OpenAI — Responses API
Plug in an OpenAI API key and Chamade runs your agent on the Responses + Conversations API — native server-side memory, no infra to host. Bring a model + a system prompt, or reference a published stored prompt.
What it is
An agent provider is the AI runtime that powers your agent. With OpenAI, Chamade calls api.openai.com/v1/responses on each event and delivers the reply. Conversation memory is kept natively by OpenAI's Conversations API (a conv_xxx per conversation), so follow-up turns keep context with no work on your side.
The same transport powers Microsoft Foundry and Azure OpenAI — only the endpoint shape differs. For Azure OpenAI, use the Custom (Responses) preset.
Setup
- Get an API key from platform.openai.com/api-keys — a project key (
sk-proj-…) is recommended for least-privilege scoping. - In your dashboard → an agent → pick the OpenAI preset.
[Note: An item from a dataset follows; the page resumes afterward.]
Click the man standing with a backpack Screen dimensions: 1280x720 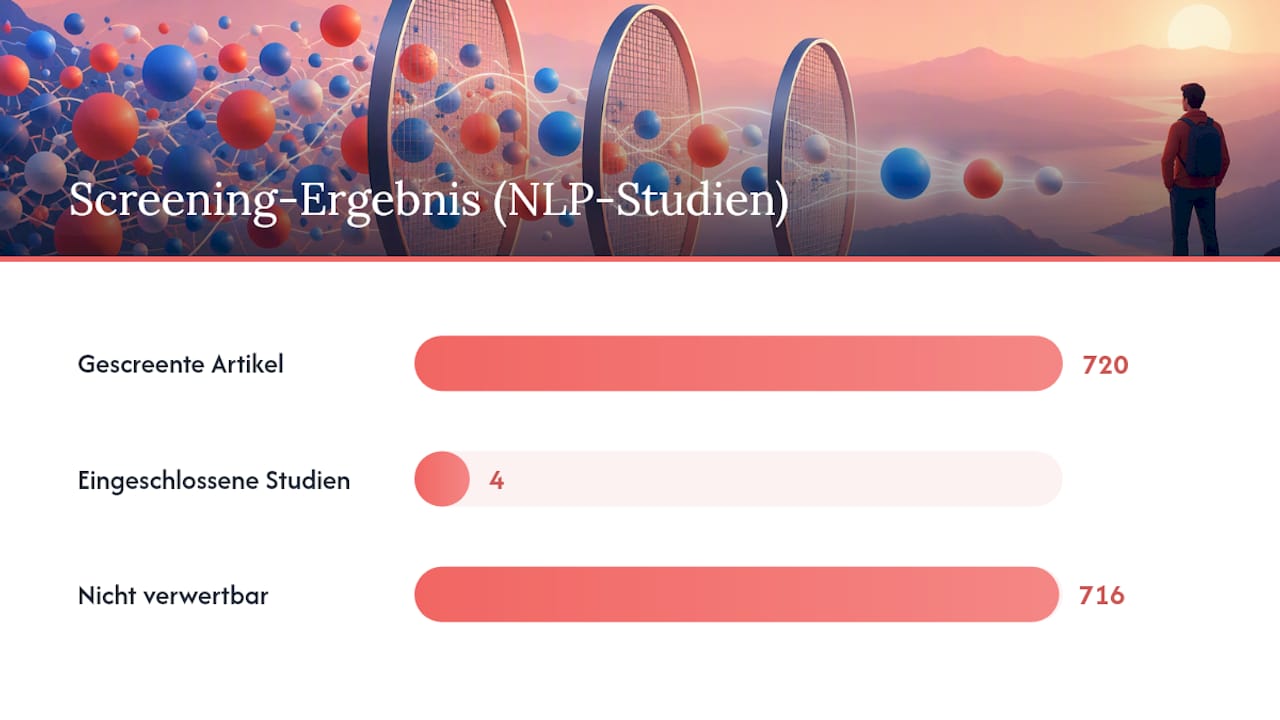(1196, 170)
- Endpoint is pre-filled (
https://api.openai.com/v1/responses) — leave it. Paste your API key, choose a model (gpt-4o-mini,gpt-5-mini,gpt-5, …). - The system prompt is pre-filled with Chamade's XML-action convention (edit freely). Create — a tiny probe validates the key.
Acting & reading
By default the model just replies. Chamade ships the output convention in the system prompt, so the model can act by emitting inline tags Chamade executes:
<write>— reply in the current DM/call ·<say>— speak (TTS) in a call ·<file>— attach ·<accept/>/<refuse/>/<leave/>.- Cross-target:
<dm platform="discord" to="…" account_id="discord:…">text</dm>. Each event carries an[agent context]line with your account ids, so no lookup is needed.
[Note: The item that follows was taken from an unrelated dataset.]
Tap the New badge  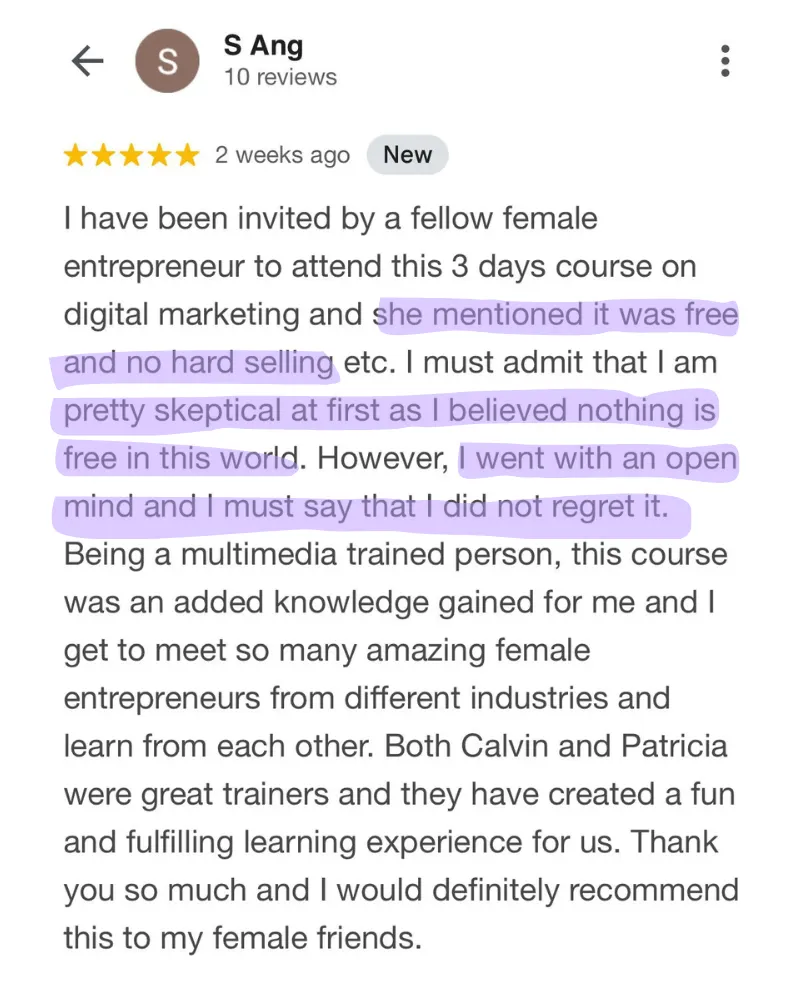[x=407, y=154]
To let the agent read Chamade state mid-reasoning (transcripts, history, fresh state), Chamade auto-injects its hosted MCP (https://mcp.chamade.io/mcp/) into the request with a scoped bearer — nothing to wire. Rule of thumb: read with MCP, act with the XML tags (never both, or actions fire twice).
Pick an existing agent — stored prompts
Instead of typing a model + system prompt, you can reference a published OpenAI prompt (built in the OpenAI dashboard → Prompts, id pmpt_…, versioned — it carries model + instructions + tools). It's OpenAI's equivalent of a hosted agent: the persona lives in your OpenAI account, Chamade just folds in its action convention.
- In the form, open Stored prompt (OpenAI) → paste the
pmpt_…id; optionally pin a version (blank = production). - Chamade then sends
prompt: {id, version}and nomodel/ noinstructions(a request-level instruction would override the prompt's persona) — the convention rides ininputonly. - OpenAI platform only (not Azure). AgentKit workflows (
wf_…) are a different runtime and can't be driven server-side yet.
Memory & context
First turn of a conversation mints a conv_xxx via the Conversations API; follow-up turns reference it, so the model keeps full context server-side (first turn ~2–3s, later turns <1s). On a custom Responses-compatible host that lacks /v1/conversations, Chamade silently falls back to previous_response_id chaining.
Good to know
- The agent needs ≥1 platform account attached in Chamade, or its tools/actions reach nothing.
- Billing is standard OpenAI per-token; the conversation chain expands to full context billed as input tokens (server-side state doesn't change billing).
- Use a project key (
sk-proj-…) so you can scope and rotate it independently. - Azure OpenAI deployments → configure via the Custom (Responses) preset (same transport, different URL + headers).